THE COMMISSION’S REJECTION OF THE TERMINATION OF WAGE LOSS AWARD FORM

Here, the evidence is undisputed that the termination of wage loss award form (the

termination form) employer submitted did not include the claimant’s pre-injury average weekly

wage in the section of the form employer relied upon to provide the basis for terminating the

award. Employer contends that the commission’s rejection of the form for that reason was based

on the erroneous position of “[t]he witnesses from the [c]ommission” that the blank on the -2- termination form “required the claimant’s return to work wage rather than the established

pre-injury average weekly wage.” Employer contends that, because the pre-injury average

weekly wage figure was contained on the agreement to pay benefits form (the agreement form) it

submitted simultaneously with the termination form, the commission had that figure and, thus,

should have accepted the termination form and entered a closed award reflective of the parties’

intent.

Employer’s argument misconstrues the record. Commission employee Annette

Spearman, who processed the forms at issue, testified as to the reason inclusion of the pre-injury

average weekly wage figure in the space on the termination form was important. Spearman

explained that completion of this portion of the termination form constituted employer’s

certification that the claimant was no longer experiencing a wage loss as a result of his industrial

injury and, thus, that complete termination of the wage loss award was appropriate. According

to Spearman, under established commission policy in effect at that time, the fact that the

pre-injury average weekly wage figure was contained on a simultaneously submitted form such

as an agreement form was not relevant. Instead, an employer seeking to terminate benefits

pursuant to option 1 of the termination form was required to certify the pre-injury average

weekly wage on the termination form itself. Commission policy dictated rejection of the

termination form if the pre-injury average weekly wage figure was not included in employer’s

certification. Spearman testified that the commission had “had a lot of cases where both of the

forms have come in at the same time and we’re not able to accept the termination form,” thereby

confirming the commission’s consistent application of this policy.

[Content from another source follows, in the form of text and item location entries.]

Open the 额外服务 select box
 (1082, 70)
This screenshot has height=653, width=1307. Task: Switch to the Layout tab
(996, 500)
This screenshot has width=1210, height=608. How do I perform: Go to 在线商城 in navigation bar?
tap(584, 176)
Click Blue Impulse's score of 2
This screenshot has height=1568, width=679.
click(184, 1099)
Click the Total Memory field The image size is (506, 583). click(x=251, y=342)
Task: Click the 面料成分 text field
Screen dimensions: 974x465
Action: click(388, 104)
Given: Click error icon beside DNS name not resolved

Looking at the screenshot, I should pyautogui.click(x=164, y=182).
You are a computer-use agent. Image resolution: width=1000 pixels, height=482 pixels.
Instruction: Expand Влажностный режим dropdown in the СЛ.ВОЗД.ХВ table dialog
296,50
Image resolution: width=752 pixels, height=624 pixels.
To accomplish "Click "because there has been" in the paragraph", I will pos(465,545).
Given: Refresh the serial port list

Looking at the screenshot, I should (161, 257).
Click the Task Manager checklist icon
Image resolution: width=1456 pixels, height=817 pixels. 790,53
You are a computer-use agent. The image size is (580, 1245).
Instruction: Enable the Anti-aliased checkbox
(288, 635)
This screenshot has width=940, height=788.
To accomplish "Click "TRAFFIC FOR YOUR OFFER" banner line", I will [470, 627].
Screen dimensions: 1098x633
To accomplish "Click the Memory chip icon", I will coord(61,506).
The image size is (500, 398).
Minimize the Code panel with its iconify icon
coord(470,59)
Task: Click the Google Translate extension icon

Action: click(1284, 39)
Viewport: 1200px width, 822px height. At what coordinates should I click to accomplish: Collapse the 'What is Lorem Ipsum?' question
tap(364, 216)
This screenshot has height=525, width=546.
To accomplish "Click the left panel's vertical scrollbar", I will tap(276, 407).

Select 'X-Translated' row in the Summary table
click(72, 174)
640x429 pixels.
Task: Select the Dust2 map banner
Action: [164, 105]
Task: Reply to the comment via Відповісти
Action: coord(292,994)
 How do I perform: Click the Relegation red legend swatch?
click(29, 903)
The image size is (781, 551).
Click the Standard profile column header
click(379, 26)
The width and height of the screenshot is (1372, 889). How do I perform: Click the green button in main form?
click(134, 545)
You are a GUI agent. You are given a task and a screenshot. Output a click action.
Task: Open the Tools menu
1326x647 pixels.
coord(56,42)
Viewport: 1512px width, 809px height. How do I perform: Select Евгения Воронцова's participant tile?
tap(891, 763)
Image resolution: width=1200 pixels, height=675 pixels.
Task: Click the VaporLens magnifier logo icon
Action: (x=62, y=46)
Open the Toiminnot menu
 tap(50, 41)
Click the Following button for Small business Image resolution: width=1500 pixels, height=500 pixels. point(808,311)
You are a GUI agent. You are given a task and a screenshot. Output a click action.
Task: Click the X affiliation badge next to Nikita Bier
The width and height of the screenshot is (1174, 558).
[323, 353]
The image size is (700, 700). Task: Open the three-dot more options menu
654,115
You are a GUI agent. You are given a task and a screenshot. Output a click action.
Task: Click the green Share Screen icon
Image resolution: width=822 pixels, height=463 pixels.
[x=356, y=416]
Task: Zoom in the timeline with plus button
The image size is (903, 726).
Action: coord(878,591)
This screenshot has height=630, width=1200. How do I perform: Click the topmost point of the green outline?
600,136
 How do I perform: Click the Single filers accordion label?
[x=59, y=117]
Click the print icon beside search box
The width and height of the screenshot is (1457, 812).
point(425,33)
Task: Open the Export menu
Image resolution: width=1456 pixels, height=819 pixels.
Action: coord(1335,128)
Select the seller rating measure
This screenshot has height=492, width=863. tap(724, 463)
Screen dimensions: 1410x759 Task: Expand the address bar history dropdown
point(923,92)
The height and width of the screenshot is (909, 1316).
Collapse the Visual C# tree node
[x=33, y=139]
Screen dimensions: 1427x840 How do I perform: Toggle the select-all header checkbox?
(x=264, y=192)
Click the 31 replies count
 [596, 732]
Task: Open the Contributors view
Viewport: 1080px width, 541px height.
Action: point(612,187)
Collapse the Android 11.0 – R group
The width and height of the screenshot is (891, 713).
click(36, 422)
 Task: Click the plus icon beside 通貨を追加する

-3- The fact that commission employee Deborah Rhodes may have had a different, erroneous

belief regarding commission policy concerning that portion of the termination form 1 does not

dictate a contrary result. The record contains no indication that Rhodes was the supervisor

involved in Spearman’s processing of the forms at issue, and it also contains no indication

Rhodes had anything to do with the development of the policy at issue. Thus, the record fails to

support employer’s claim that, but for Rhodes’s “mistake” concerning the information required

by the termination form, the termination form at issue would have been accepted and a closed

rather than open award would have been issued. To the contrary, credible evidence in the record

supports the commission’s implicit finding that commission policy dictated rejection of the

termination form because claimant’s pre-injury average weekly wage figure, rather than his

average weekly wage upon his return to work, did not appear anywhere within the four corners

of that document. Further, the fact that the commission permanently changed the policy

approximately one week after Spearman rejected the termination form at issue—at which time

Spearman was no longer required to reject a termination form on which the pre-injury average

weekly wage had not been noted—does not render arbitrary and capricious the commission’s

consistent application of the policy prior to that time. 2

1 Rhodes’s testimony tended to indicate she believed the portion of the termination form at issue required an employer to insert the claimant’s actual wage upon his return to work, not simply his pre-injury average weekly wage.